I'll explain how to organise your photos in Windows XP (which is actually pretty lame at the task) and in Vista.
To tag a single photo in XP, right-click it in Windows Explorer, select Properties, Summary, and type the tag name into the Keywords field. When entering more than one tag, separate them with semicolons. You can tag multiple photos at once, but doing so deletes any tags you've previously assigned to them.
In Vista, ignore Windows Explorer and click Start, All Programs, Windows Photo Gallery. This program lists all available tags in the left pane. To make a tag, click Create a New Tag, and then just drag the photos to the appropriate tags.
How do you find photos by their tags? In Windows XP, press <F3> to bring up the search panel (if necessary, click the Back button until the panel says 'What do you want to search for?' at the top). Check Pictures and Photos, click Use advanced search options, enter the tag names in the 'A word or phrase' field, and click Search. In Vista's Photo Gallery, simply select one or more tags to see only the qualifying photos.
• Unwire your printer
Making your printer wireless means never having to worry about cables or Windows printer sharing.

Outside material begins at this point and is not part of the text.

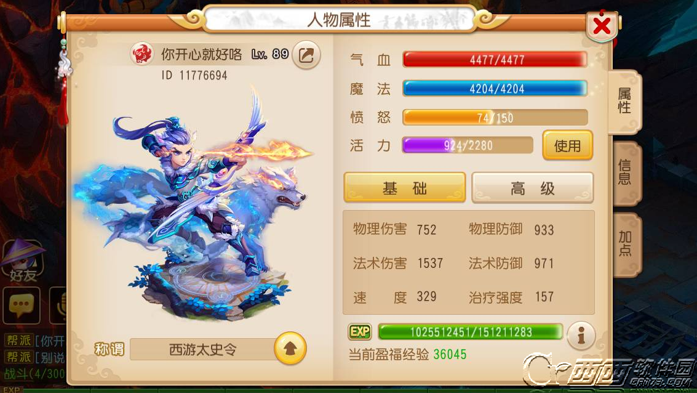
Task: Click the 使用 button next to 活力
Action: (x=568, y=145)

Best of all, you can add a Wi-Fi print server to the printer you already have.
For this project, we recommend using either the D-Link DPR-1260 ($100) or the Linksys WPSM54G ($120) print server. Both models support scanning and printing on multifunction machines; the D-Link has four USB ports and the Linksys one. To start, make sure print drivers are installed on all the networked PCs. Then plug your printer into the print server, connect the server to your router via ethernet, and power the devices up.
Next, set up the print server from your PC. The Linksys has a superb CD-based wizard that leads you through the entire process, from physical connections to Wi-Fi encryption setup. By contrast, the D-Link has a Web utility that requires you to click around to set up the Wi-Fi connection and add the printer to your computer. Once setup is done, you can disconnect ethernet and restart the server, which will now connect wirelessly.

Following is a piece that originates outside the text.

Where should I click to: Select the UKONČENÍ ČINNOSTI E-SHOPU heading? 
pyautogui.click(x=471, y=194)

Finally, set up additional systems by running the computer setup wizard on each of them. If you have any Mac or Linux machines on your network, use the print server's Web utilities to define its static IP address and enable IP printing.
• Set up video chats
Thanks to the Internet, increasing broadband speeds, and some cool new Web-based applications, setting up video chat with your family and friends near and far has never been easier. Not only that, it's practically free.
Getting started: You'll need a reasonably fast Internet connection, some software to facilitate the call, and a decent Webcam and microphone for each party involved. Some camcorders, digital cameras, and camera phones can also function as Webcams; to see whether a device you already own will do that, just consult the user manual.

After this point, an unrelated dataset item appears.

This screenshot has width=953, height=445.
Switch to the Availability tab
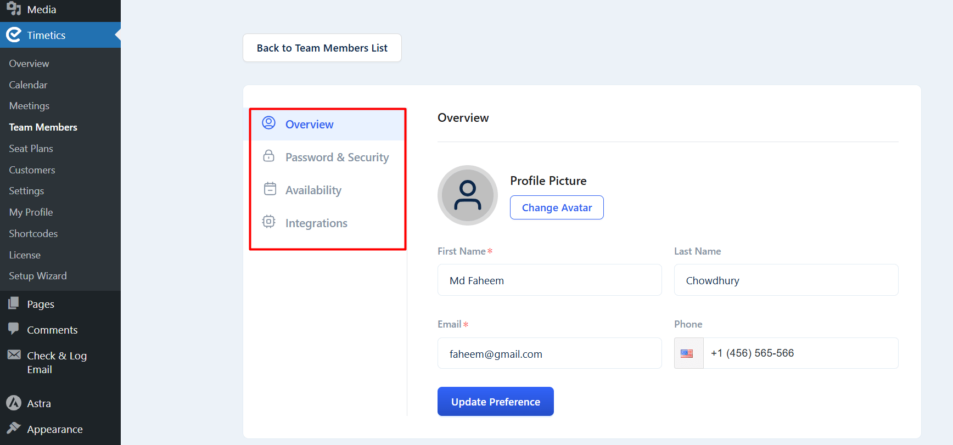[313, 190]
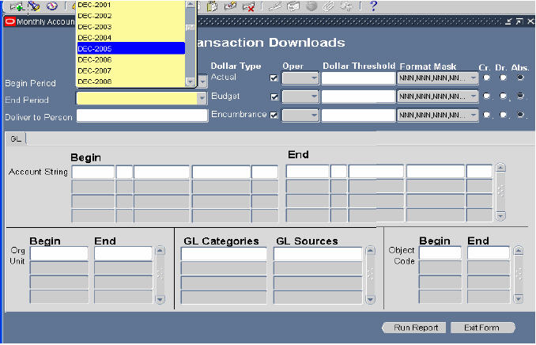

Webcams: I tested three dedicated Webcams: Logitech's $29 QuickCam Chat and $99 QuickCam Pro for Notebooks, plus Creative's $129 Live Cam AF. All of them worked well, but the two high-end models come with a built-in USB microphone, a setup I strongly recommend for your not-so-tech-savvy chat buddies. Cheaper models usually have a separate analog microphone that plugs into the often-hard-to-locate PC audio input jack.
The software: After plugging in your Webcam, download the chat software and install it. I used Skype, but AIM, Microsoft's Office Live Meeting, and Yahoo Messenger support video chat as well. Configuring Skype was as simple as selecting the video and audio sources, creating an account for each party, and clicking the green Call button.